Extracted data ▸
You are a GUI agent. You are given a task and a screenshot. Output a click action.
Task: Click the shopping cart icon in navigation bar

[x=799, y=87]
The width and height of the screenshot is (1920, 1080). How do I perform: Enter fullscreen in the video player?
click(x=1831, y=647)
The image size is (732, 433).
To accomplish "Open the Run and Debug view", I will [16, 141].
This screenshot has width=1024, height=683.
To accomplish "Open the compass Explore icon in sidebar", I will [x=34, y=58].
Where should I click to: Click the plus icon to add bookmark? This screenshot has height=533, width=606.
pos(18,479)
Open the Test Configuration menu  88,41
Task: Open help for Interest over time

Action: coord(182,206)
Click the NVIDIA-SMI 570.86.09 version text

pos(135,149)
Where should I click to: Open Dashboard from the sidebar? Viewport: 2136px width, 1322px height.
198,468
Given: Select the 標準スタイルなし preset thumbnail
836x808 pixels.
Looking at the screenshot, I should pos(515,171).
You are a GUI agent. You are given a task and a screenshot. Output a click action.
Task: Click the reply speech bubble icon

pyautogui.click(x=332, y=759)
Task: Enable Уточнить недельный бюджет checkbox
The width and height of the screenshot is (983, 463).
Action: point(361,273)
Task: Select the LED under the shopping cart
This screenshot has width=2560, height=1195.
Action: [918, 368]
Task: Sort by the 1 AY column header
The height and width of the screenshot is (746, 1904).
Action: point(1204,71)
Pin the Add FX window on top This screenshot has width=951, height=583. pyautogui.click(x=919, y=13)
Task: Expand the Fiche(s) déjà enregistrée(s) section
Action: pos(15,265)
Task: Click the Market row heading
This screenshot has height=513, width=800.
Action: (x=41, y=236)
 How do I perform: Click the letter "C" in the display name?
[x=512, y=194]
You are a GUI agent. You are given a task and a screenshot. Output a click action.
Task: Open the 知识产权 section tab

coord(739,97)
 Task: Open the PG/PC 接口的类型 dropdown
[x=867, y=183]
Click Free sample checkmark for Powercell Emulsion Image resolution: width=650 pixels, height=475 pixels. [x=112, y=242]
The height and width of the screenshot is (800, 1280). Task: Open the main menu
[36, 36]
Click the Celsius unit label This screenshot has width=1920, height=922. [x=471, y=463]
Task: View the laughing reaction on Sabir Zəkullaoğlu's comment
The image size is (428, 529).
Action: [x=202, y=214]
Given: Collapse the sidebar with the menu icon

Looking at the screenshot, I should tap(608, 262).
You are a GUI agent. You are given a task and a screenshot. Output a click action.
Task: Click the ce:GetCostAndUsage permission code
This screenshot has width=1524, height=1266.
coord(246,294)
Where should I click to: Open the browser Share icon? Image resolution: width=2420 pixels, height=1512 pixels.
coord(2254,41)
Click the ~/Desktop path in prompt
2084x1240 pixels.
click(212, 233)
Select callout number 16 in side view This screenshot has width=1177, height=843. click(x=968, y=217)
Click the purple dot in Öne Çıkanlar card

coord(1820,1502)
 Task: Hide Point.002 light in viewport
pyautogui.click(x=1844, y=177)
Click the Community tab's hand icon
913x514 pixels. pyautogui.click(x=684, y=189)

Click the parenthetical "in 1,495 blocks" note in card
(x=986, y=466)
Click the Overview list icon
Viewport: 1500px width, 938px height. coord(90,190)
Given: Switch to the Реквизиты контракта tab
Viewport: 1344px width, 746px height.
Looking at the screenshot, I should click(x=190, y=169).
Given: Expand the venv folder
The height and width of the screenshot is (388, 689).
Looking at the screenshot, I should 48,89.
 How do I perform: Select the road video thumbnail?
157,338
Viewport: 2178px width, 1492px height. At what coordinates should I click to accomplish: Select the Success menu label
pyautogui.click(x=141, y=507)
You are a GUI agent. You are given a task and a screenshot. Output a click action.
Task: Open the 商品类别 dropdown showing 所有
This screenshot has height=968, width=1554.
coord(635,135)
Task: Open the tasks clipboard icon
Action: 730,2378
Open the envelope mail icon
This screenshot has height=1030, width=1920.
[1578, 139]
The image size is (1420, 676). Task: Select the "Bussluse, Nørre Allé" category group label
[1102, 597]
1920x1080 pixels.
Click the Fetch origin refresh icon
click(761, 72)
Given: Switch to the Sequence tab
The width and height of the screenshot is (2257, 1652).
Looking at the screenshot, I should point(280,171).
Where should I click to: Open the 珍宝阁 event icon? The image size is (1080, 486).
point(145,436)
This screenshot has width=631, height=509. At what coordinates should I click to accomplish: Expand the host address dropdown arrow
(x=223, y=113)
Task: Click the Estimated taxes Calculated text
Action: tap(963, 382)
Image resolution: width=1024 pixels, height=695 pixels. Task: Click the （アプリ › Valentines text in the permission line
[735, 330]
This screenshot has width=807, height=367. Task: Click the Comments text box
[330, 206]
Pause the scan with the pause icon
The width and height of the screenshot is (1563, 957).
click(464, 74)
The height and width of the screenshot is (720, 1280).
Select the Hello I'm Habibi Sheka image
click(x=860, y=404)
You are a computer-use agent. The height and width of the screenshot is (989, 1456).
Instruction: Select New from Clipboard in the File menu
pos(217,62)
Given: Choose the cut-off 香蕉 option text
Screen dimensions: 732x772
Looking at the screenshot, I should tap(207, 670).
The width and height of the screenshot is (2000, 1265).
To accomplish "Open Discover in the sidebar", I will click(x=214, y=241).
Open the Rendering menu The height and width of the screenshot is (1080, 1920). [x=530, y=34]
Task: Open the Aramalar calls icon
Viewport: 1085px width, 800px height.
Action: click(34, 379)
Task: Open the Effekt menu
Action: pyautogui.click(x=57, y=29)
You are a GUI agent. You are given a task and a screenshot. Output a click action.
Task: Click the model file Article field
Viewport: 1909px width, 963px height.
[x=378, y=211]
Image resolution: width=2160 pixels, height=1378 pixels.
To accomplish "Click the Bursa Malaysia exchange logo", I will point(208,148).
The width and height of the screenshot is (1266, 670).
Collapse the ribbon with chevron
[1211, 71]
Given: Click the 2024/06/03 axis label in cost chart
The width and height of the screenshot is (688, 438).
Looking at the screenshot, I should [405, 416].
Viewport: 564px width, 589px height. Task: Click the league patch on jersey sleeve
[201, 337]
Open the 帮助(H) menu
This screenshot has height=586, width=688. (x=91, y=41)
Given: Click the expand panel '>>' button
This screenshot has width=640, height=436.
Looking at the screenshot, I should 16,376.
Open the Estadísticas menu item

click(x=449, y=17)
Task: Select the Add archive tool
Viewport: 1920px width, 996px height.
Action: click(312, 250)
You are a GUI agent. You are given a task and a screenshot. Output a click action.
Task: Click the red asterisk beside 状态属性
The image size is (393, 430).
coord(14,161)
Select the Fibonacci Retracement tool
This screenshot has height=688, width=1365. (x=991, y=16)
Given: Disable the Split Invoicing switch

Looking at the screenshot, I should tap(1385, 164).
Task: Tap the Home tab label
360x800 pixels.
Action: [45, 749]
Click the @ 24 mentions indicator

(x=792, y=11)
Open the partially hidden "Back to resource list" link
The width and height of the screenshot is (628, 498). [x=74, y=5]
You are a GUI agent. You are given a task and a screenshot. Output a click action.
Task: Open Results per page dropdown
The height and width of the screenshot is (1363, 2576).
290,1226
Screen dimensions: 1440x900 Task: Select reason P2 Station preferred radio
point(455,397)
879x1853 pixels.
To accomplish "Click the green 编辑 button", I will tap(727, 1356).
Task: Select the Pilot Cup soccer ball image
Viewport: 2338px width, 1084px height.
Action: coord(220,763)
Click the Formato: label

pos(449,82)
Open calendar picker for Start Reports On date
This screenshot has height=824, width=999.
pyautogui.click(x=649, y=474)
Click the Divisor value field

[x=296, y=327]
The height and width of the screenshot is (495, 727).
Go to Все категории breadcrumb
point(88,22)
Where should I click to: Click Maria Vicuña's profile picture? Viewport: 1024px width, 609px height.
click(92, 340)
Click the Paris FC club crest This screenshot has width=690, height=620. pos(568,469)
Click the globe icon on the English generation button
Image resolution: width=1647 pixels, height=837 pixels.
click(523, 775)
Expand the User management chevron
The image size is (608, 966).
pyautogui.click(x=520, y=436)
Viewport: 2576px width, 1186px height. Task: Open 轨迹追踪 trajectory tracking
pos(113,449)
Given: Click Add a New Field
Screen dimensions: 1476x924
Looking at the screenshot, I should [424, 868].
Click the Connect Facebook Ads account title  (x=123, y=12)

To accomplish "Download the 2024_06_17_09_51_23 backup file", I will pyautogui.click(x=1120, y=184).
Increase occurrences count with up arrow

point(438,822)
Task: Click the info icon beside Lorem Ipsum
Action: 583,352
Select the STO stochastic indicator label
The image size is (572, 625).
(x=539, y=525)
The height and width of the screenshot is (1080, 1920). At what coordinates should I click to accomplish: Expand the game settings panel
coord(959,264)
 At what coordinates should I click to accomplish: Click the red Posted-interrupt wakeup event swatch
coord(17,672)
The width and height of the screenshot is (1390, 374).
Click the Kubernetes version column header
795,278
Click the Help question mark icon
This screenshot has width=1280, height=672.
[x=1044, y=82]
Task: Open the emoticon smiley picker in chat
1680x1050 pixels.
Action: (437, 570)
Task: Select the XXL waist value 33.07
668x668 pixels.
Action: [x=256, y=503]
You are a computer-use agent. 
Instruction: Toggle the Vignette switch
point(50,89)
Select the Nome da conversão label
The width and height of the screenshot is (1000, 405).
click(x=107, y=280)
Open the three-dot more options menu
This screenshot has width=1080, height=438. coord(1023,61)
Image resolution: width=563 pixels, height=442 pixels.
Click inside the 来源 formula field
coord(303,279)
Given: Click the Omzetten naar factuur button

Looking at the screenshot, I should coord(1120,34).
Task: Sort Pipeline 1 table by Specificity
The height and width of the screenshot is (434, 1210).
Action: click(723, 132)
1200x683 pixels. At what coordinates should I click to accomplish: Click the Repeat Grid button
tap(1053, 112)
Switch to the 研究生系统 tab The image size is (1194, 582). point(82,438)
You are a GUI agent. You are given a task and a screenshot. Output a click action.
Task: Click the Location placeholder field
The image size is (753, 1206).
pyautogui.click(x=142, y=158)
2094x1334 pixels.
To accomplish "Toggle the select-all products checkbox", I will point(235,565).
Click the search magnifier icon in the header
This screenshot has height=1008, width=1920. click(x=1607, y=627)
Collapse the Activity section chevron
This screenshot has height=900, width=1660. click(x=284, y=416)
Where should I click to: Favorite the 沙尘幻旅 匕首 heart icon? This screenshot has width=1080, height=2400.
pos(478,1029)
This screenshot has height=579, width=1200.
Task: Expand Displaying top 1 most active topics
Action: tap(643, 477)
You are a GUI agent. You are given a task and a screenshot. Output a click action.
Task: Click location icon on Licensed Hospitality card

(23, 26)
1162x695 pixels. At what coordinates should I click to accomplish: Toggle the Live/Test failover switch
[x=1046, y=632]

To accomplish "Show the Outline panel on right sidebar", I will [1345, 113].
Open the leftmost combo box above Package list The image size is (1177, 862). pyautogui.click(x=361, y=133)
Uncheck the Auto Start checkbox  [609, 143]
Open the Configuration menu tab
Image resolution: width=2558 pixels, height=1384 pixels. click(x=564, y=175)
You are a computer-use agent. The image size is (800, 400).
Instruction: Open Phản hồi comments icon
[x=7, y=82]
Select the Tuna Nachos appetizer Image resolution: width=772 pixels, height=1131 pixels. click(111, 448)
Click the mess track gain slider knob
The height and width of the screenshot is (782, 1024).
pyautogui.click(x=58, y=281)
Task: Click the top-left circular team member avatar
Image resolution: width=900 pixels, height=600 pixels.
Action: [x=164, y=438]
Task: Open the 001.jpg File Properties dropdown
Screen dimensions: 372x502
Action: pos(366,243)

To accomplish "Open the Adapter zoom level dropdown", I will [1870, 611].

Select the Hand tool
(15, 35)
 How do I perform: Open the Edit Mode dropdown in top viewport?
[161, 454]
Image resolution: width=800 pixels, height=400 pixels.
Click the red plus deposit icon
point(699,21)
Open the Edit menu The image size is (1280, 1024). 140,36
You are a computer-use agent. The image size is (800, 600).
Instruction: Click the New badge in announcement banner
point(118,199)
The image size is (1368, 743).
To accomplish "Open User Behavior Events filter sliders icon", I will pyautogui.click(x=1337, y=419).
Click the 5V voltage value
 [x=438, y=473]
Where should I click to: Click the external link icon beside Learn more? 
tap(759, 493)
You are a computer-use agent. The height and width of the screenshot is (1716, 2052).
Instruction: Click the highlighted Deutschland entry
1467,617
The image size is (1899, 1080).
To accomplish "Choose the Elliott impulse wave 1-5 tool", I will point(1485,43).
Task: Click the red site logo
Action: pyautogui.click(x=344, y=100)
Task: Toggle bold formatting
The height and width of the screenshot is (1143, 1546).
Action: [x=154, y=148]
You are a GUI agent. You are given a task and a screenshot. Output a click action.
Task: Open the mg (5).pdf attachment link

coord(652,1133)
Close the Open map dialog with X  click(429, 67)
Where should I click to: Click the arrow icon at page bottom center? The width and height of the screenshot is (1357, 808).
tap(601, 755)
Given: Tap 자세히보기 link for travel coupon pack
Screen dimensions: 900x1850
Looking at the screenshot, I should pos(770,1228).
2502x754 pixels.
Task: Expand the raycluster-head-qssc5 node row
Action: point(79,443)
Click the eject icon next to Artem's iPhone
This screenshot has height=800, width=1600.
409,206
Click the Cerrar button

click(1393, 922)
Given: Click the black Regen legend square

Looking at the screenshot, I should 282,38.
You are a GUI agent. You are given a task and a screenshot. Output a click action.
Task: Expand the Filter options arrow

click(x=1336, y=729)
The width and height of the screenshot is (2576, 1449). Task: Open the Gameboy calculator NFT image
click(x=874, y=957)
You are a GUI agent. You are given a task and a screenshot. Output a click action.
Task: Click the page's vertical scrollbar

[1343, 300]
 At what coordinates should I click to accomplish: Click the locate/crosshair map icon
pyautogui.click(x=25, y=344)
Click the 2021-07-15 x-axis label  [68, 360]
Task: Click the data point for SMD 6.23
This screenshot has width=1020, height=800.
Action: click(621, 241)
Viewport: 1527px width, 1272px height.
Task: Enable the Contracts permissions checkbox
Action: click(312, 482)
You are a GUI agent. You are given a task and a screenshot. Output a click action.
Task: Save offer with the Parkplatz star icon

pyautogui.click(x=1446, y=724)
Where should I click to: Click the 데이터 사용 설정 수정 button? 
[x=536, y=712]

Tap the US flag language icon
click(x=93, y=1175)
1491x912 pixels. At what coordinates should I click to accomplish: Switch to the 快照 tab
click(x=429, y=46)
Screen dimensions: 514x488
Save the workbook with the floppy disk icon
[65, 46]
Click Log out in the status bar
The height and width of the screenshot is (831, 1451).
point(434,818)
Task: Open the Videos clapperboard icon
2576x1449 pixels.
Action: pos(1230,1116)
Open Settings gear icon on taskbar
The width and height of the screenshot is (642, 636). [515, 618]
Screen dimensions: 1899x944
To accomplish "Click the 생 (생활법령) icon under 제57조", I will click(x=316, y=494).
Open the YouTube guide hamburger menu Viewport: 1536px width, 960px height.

Stated task ▸
Reproduce the records verbatim, starting at the beginning and ending at the line containing "[x=512, y=194]", both included.

Result of the exercise ▸
You are a GUI agent. You are given a task and a screenshot. Output a click action.
Task: Click the shopping cart icon in navigation bar

[x=799, y=87]
The width and height of the screenshot is (1920, 1080). How do I perform: Enter fullscreen in the video player?
click(x=1831, y=647)
The image size is (732, 433).
To accomplish "Open the Run and Debug view", I will [16, 141].
This screenshot has width=1024, height=683.
To accomplish "Open the compass Explore icon in sidebar", I will [x=34, y=58].
Where should I click to: Click the plus icon to add bookmark? This screenshot has height=533, width=606.
pos(18,479)
Open the Test Configuration menu  88,41
Task: Open help for Interest over time

Action: coord(182,206)
Click the NVIDIA-SMI 570.86.09 version text

pos(135,149)
Where should I click to: Open Dashboard from the sidebar? Viewport: 2136px width, 1322px height.
198,468
Given: Select the 標準スタイルなし preset thumbnail
836x808 pixels.
Looking at the screenshot, I should pos(515,171).
You are a GUI agent. You are given a task and a screenshot. Output a click action.
Task: Click the reply speech bubble icon

pyautogui.click(x=332, y=759)
Task: Enable Уточнить недельный бюджет checkbox
The width and height of the screenshot is (983, 463).
Action: point(361,273)
Task: Select the LED under the shopping cart
This screenshot has width=2560, height=1195.
Action: [918, 368]
Task: Sort by the 1 AY column header
The height and width of the screenshot is (746, 1904).
Action: point(1204,71)
Pin the Add FX window on top This screenshot has width=951, height=583. pyautogui.click(x=919, y=13)
Task: Expand the Fiche(s) déjà enregistrée(s) section
Action: pos(15,265)
Task: Click the Market row heading
This screenshot has height=513, width=800.
Action: (x=41, y=236)
 How do I perform: Click the letter "C" in the display name?
[x=512, y=194]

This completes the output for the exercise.